Nevertheless, when one partner is not on board with the break-up, sex can be thoroughly damaging to the recovery process. While sure, it might feel excellent in the moment, it can confuse your emotional response to an “ending”––it can reignite feelings of intimacy or make either party question the finality or validity of the so-called dumping. 

In any case, there is some logic to the whole break-up-sex-is-the-best-sex adage. For folks who sincerely believe that they are, in fact, boning for a final time, a “last hurrah” mentality will often take over. Like with the last day of school, or your final hours at a job, this is your sole moment to, well, get your kicks. And that last-ditch energy can often help couples relinquish their inhibitions. There’s no self-consciousness re: consequences all ends here. Consider the classic biblical mantra: “Eat, drink and be merry for tomorrow we die.” 

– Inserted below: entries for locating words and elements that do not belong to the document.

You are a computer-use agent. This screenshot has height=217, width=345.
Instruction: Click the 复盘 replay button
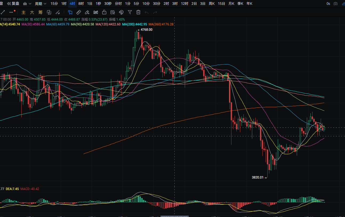[13, 4]
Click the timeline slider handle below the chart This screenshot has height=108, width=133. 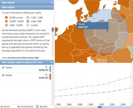click(x=100, y=107)
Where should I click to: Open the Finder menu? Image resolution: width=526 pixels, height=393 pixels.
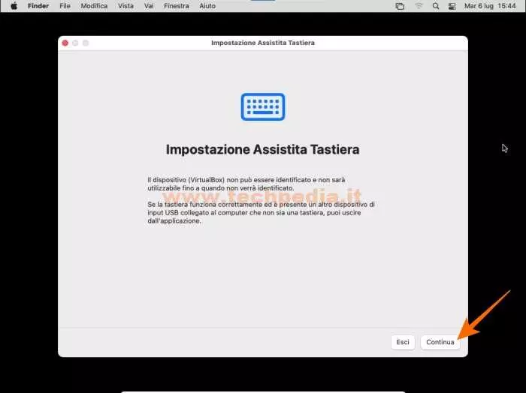tap(38, 6)
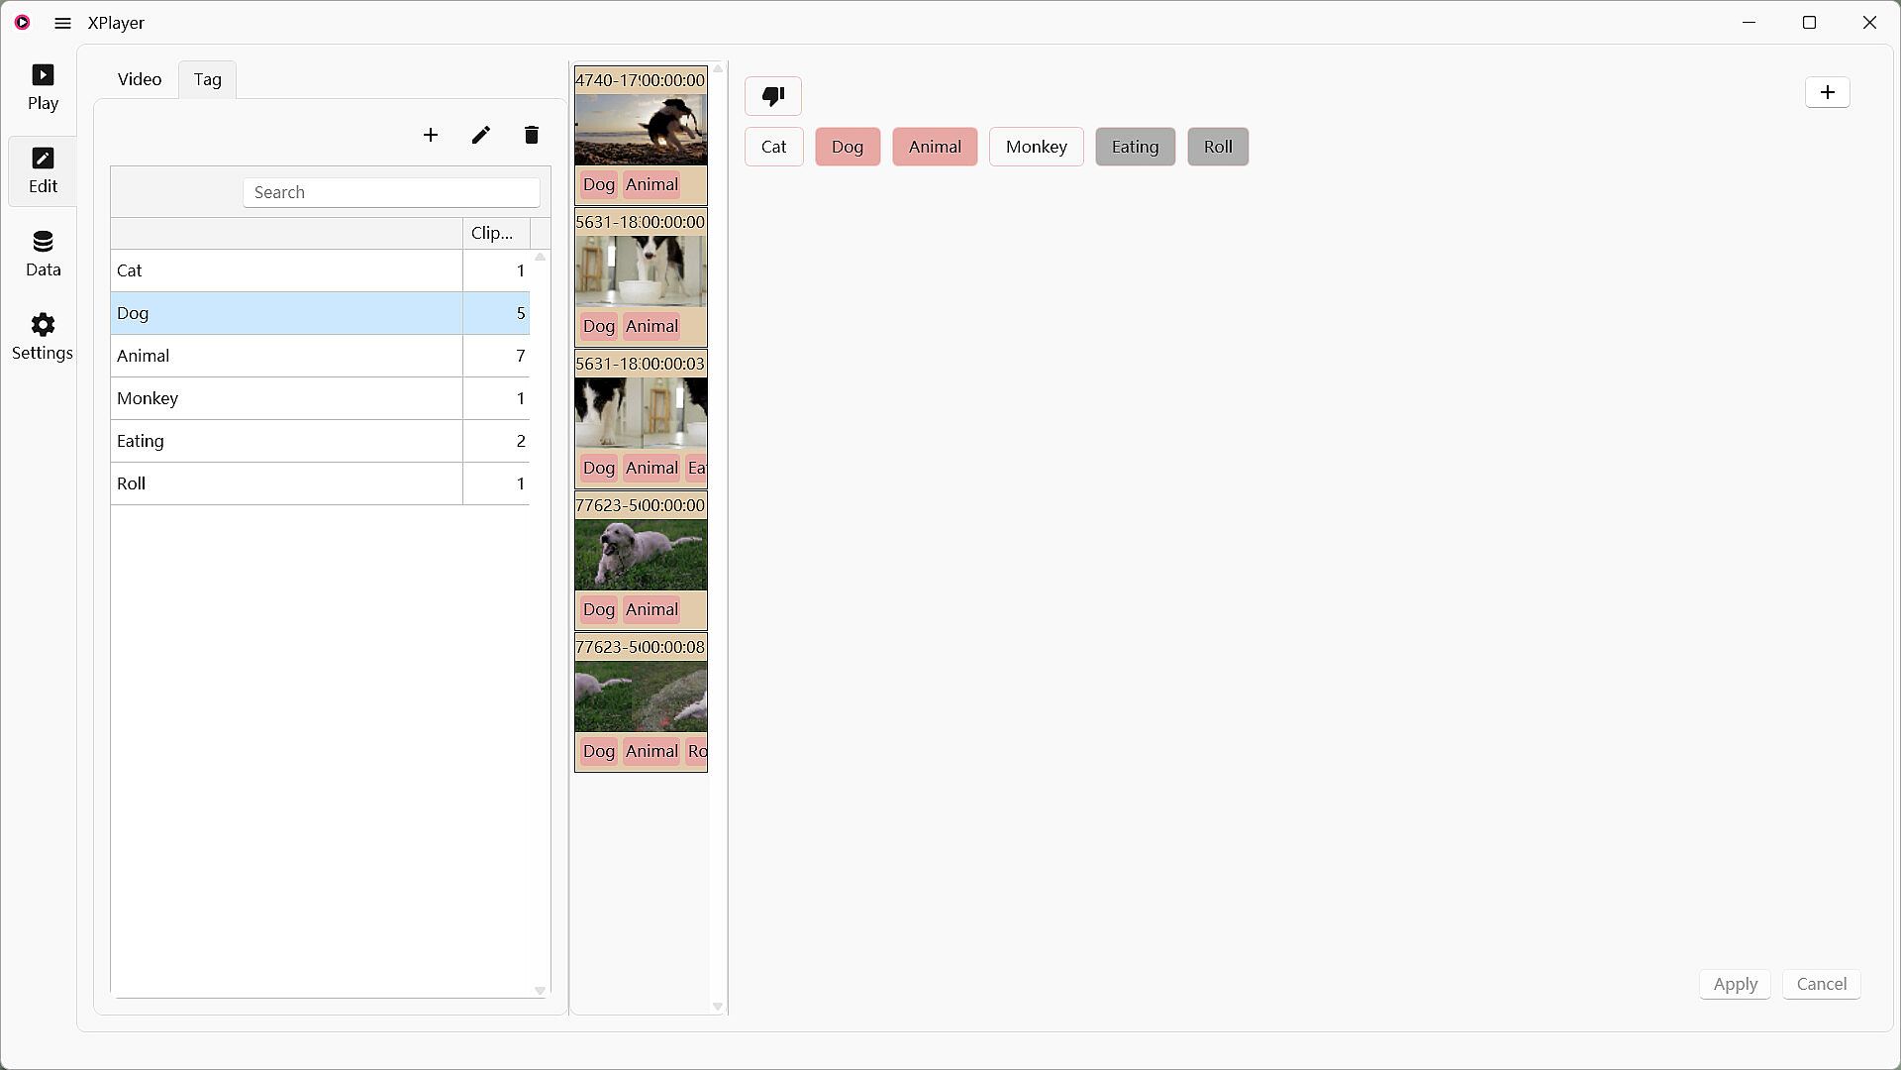The height and width of the screenshot is (1070, 1901).
Task: Open the Settings gear in sidebar
Action: [x=43, y=337]
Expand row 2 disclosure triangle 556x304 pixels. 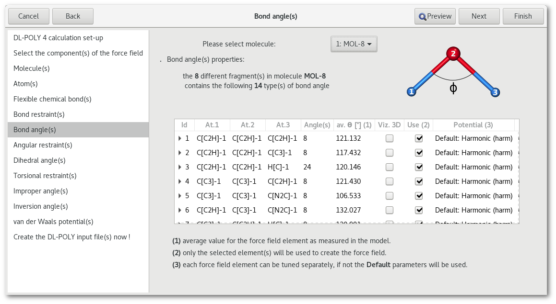click(x=180, y=153)
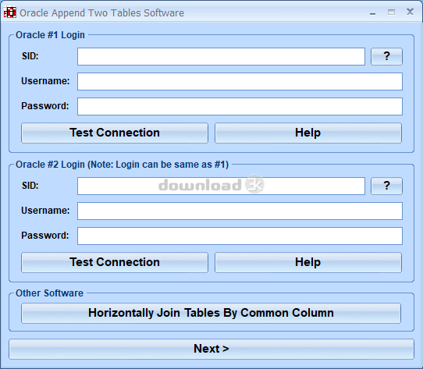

Of course, these rules are neither hard nor fast (though the sex may be) ((sorry, couldn’t help myself)). There is no formula to be played out here. Relationships are nuanced and particular––as is intimacy––and nothing is written in stone. But as you navigate the heat of your relationships’ romantic demise, it might be worthwhile to consider who has the power, and whether or not it’s being exploited. Is the pleasure of the thing taking priority over someone’s emotional wellbeing? Is it a lovely final ceremony you’d like to share? Are you both aligned on the simple hedonism of “going out with a bang”?